I, as a citizen of New Jersey, understand that meaningful pension reform is critically important in safeguarding New Jersey’s future and long-term fiscal solvency. If not addressed, residents are at risk for higher taxes and cuts to essential services due to the crowding out effect of growing pension liabilities. The current system is unsustainable and puts future retirees at risk. This issue affects all of us today, as well as future generations.

The first public pension fund goes broke in 2021. In just a few years, New Jersey’s pension crisis will hit hardworking New Jersey families when they can least afford it. They cannot – and should not – shoulder the burden of a broken and inefficient system. Thankfully, there is a better path to pension reform.





Understand the Problem

New Jersey has roughly $235 billion in unfunded pension obligations. These pension costs are crowding out core government services, especially schools and roads, and other essential services hardworking New Jersyans rely on to get ahead in life. They’re also adding to the state’s unsustainable debt and damaging its credit rating.
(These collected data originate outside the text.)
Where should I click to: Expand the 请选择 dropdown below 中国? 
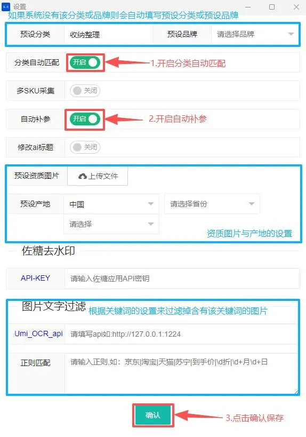pyautogui.click(x=111, y=224)
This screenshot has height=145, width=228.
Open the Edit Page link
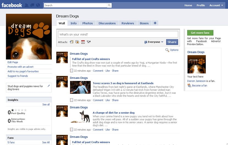tap(13, 62)
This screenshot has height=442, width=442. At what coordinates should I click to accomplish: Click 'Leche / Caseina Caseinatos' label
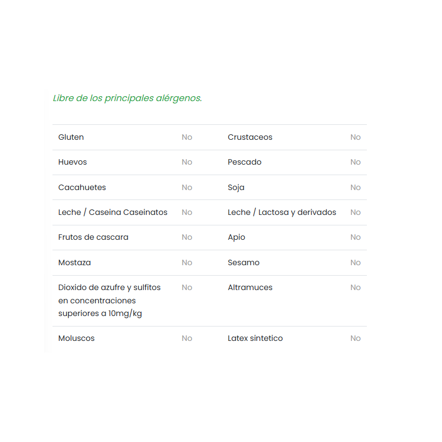tap(113, 212)

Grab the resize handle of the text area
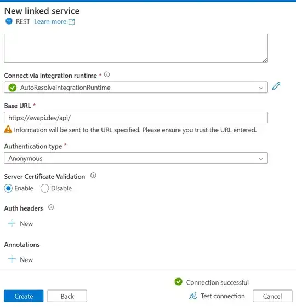(x=265, y=60)
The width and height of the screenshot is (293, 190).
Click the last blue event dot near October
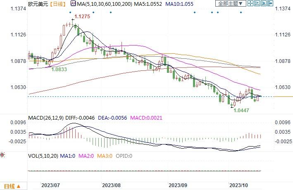point(241,12)
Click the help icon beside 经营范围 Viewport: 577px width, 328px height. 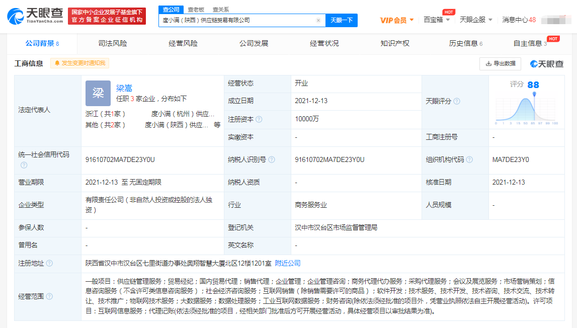click(49, 296)
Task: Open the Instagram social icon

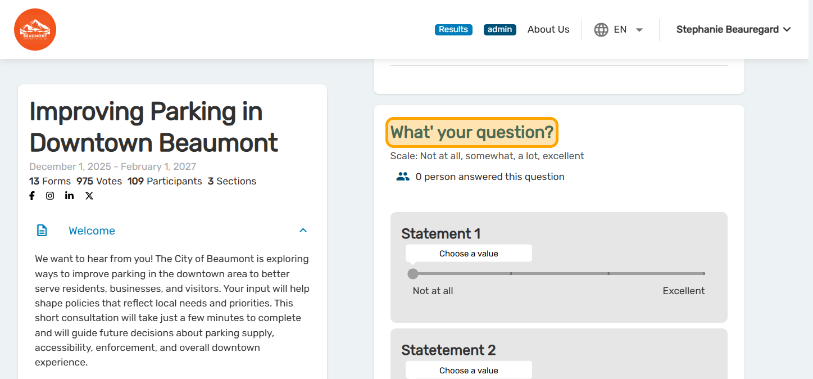Action: pyautogui.click(x=50, y=196)
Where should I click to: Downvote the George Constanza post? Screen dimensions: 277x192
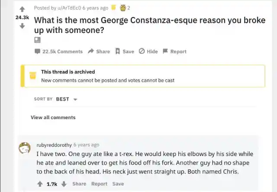pos(22,26)
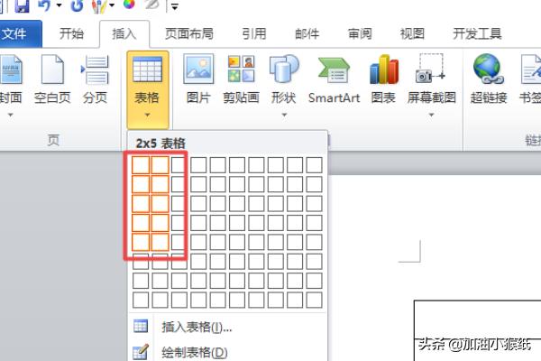Click the Page Break (分页) icon

(94, 77)
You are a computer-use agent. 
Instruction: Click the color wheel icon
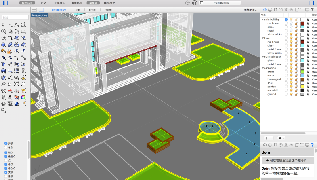(x=23, y=97)
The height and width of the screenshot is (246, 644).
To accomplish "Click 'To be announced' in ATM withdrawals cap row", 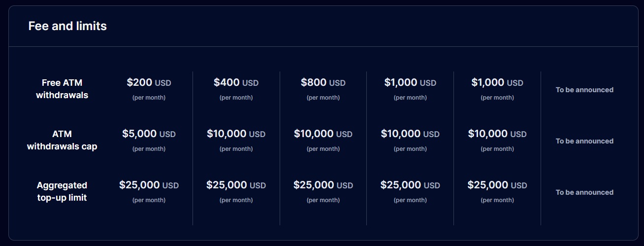I will (x=584, y=141).
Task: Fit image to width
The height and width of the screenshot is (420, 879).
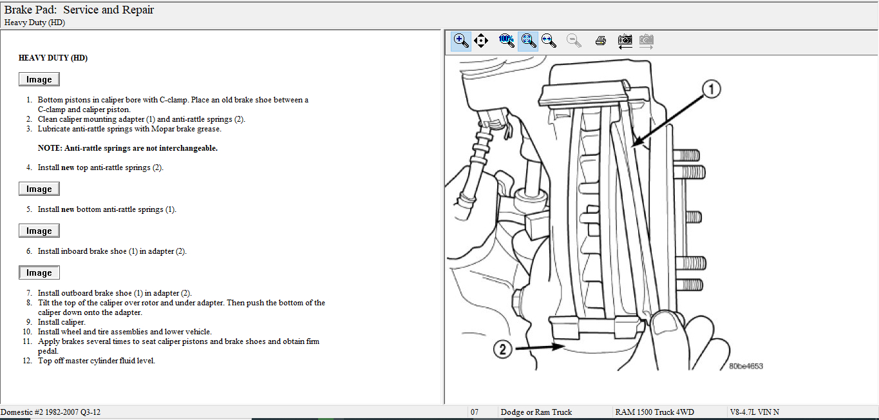Action: coord(549,41)
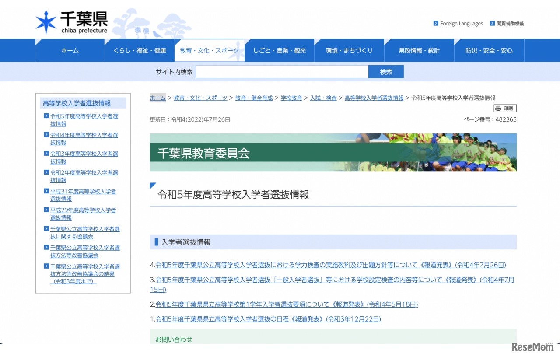Viewport: 560px width, 357px height.
Task: Select the 教育・文化・スポーツ navigation tab
Action: click(210, 50)
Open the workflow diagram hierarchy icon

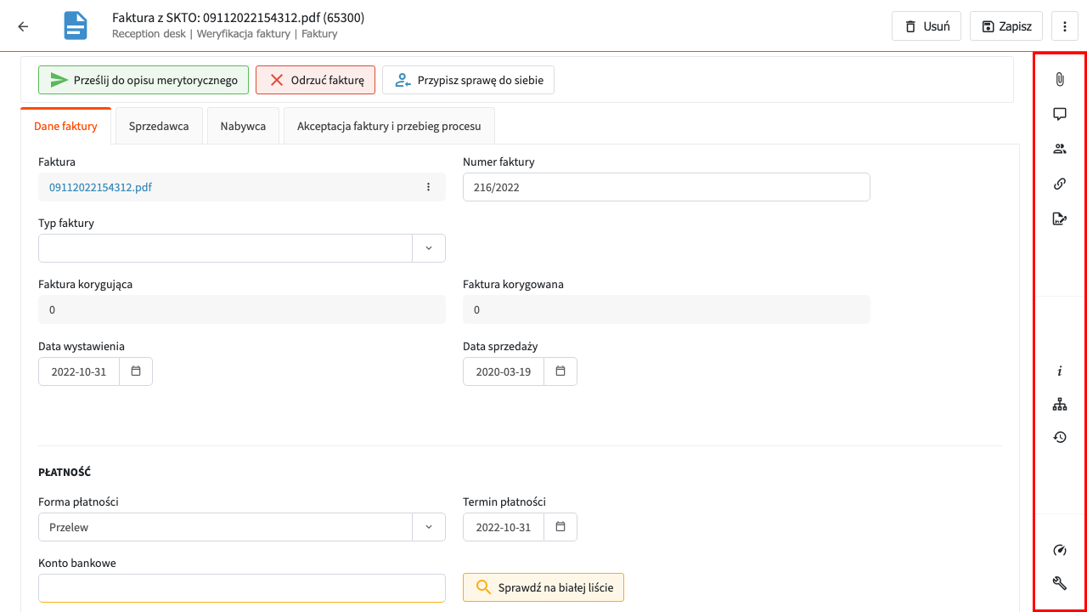[x=1060, y=405]
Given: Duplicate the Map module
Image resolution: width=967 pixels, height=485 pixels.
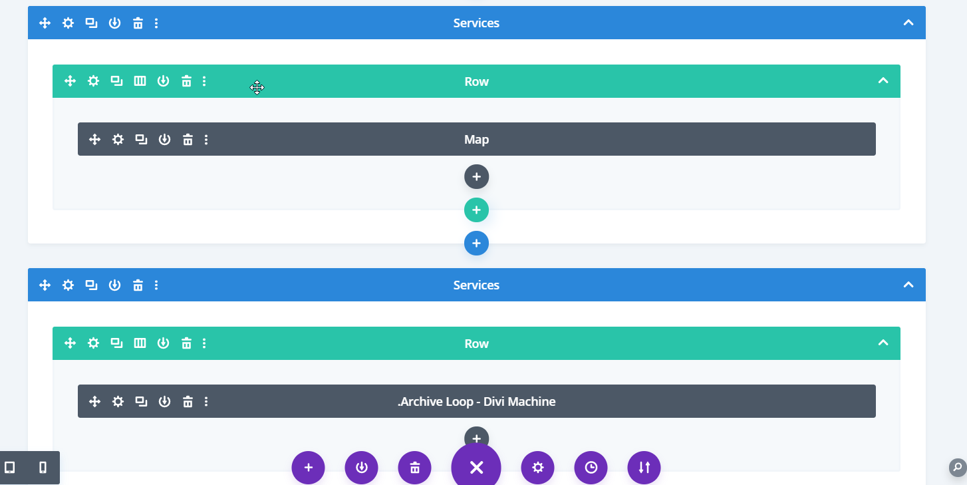Looking at the screenshot, I should coord(141,140).
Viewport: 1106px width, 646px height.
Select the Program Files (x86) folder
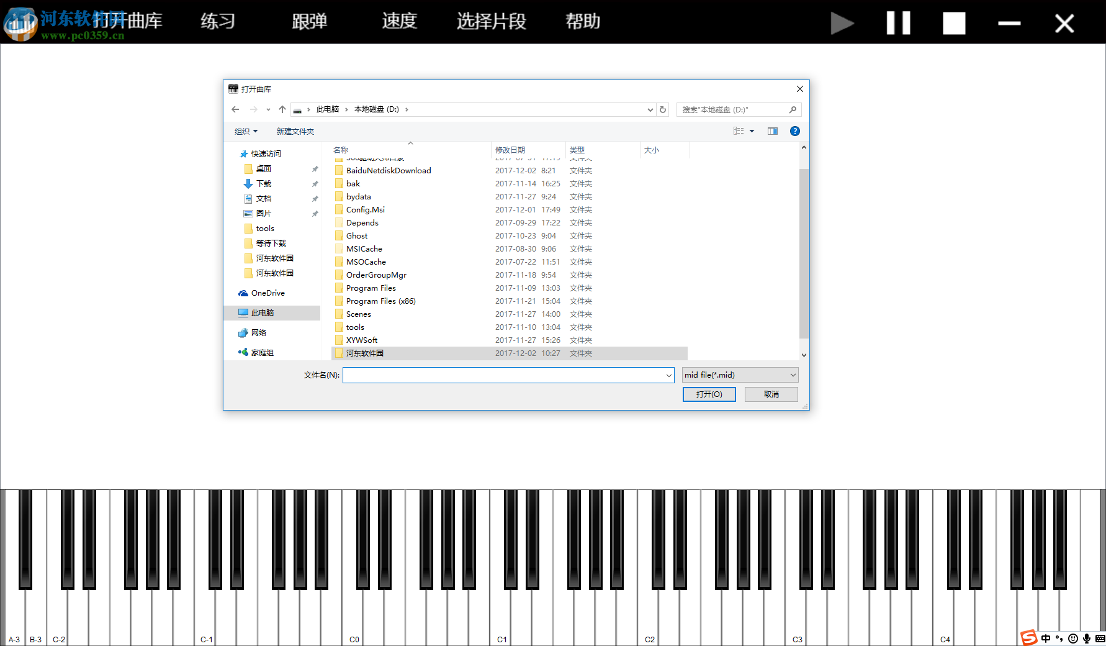click(380, 301)
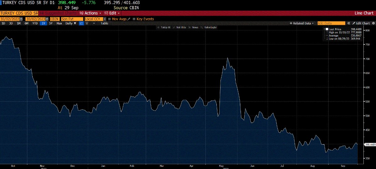The image size is (376, 169).
Task: Switch to Table view
Action: pos(104,23)
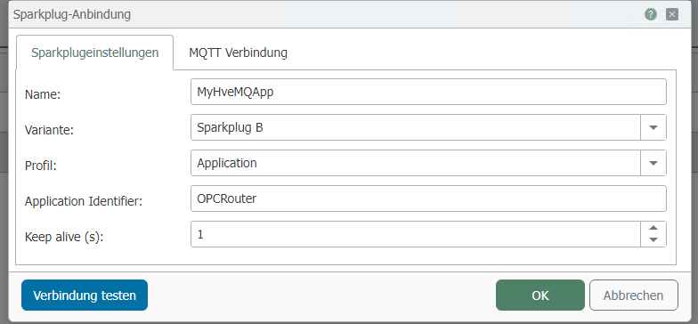The image size is (698, 324).
Task: Cancel with the Abbrechen button
Action: (x=634, y=296)
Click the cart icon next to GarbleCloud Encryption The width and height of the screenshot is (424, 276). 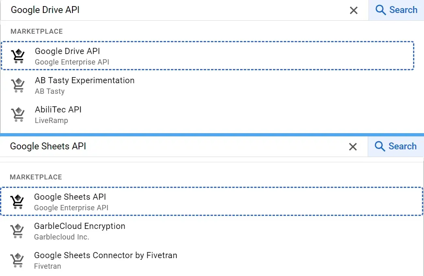pos(17,231)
This is one of the many reasons New Jersey ranks 48th in the nation in financial health. It doesn’t have the cash to meet its long-term obligations. That includes public pensions.

  • New Jersey has had to continually cut funding for higher education because of its dire budget situation. NJ Spotlight reports that “New Jersey is spending less on higher education than it did in 2008.” The state’s inability to provide increased education funding is costing New Jersey’s middle-class families a shot at reduced tuition costs.
  • In March, Moody’s Investors Service lowered New Jersey’s credit rating because it was concerned about the state’s unfunded pension system. It’s the 11th time credit rating agencies have downgraded New Jersey in the last seven years, leaving the state with “the second-worst debt grade among the states.”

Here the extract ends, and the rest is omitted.